### PROBLEM TO SOLVE:
Please reproduce the following records word for word, keeping every line and its spacing unchanged.

### MATERIAL FOR THIS EXERCISE:
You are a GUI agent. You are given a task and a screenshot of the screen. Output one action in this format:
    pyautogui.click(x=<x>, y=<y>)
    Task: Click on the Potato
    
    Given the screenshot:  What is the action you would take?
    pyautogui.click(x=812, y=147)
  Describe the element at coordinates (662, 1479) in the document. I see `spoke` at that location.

### FINAL RESULT:
You are a GUI agent. You are given a task and a screenshot of the screen. Output one action in this format:
    pyautogui.click(x=<x>, y=<y>)
    Task: Click on the Potato
    
    Given the screenshot:  What is the action you would take?
    pyautogui.click(x=812, y=147)
  Describe the element at coordinates (662, 1479) in the document. I see `spoke` at that location.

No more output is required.